━━ Data listing ━━

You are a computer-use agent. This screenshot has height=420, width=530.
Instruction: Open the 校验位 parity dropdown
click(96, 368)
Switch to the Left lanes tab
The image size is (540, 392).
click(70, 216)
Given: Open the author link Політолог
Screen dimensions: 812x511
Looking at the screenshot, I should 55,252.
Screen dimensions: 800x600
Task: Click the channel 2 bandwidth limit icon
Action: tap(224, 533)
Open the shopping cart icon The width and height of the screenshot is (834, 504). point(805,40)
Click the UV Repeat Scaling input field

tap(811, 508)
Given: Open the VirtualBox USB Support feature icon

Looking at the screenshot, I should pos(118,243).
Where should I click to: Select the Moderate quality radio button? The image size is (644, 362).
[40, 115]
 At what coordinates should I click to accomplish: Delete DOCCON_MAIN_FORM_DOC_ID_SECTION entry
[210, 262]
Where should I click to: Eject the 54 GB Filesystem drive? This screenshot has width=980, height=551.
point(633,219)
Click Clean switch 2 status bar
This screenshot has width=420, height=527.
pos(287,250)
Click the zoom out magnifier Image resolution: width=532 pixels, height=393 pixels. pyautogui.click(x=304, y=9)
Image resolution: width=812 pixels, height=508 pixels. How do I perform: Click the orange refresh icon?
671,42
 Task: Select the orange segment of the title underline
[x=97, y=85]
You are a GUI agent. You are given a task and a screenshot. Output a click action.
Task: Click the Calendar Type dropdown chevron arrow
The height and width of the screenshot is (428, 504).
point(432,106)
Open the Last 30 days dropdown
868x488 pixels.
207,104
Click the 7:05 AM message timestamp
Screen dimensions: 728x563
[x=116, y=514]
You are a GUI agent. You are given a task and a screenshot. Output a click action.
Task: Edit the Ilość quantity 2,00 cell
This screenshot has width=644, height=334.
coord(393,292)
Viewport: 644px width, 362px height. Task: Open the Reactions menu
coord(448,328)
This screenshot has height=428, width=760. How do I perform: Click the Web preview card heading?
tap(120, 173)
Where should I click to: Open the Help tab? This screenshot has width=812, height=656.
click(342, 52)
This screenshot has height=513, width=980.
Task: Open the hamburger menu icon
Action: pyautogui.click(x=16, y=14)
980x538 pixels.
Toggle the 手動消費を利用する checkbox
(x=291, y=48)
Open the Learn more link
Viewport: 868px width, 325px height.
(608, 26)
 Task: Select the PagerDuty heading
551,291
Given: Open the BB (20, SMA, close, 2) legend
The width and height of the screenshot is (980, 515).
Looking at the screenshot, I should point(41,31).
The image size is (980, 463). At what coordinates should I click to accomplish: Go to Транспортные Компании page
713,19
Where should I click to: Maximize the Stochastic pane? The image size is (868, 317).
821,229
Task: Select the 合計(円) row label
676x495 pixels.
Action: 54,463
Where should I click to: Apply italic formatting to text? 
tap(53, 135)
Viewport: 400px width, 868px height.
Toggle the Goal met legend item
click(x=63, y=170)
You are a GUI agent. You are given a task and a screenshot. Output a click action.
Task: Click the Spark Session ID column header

━━━

▸ Task goal: Copy out exactly, and only, the lines from the one that contains "Where should I click to: Maximize" through the last line of the material above.

▸ Answer for this exercise:
Where should I click to: Maximize the Stochastic pane? The image size is (868, 317).
821,229
Task: Select the 合計(円) row label
676x495 pixels.
Action: 54,463
Where should I click to: Apply italic formatting to text? 
tap(53, 135)
Viewport: 400px width, 868px height.
Toggle the Goal met legend item
click(x=63, y=170)
You are a GUI agent. You are given a task and a screenshot. Output a click action.
Task: Click the Spark Session ID column header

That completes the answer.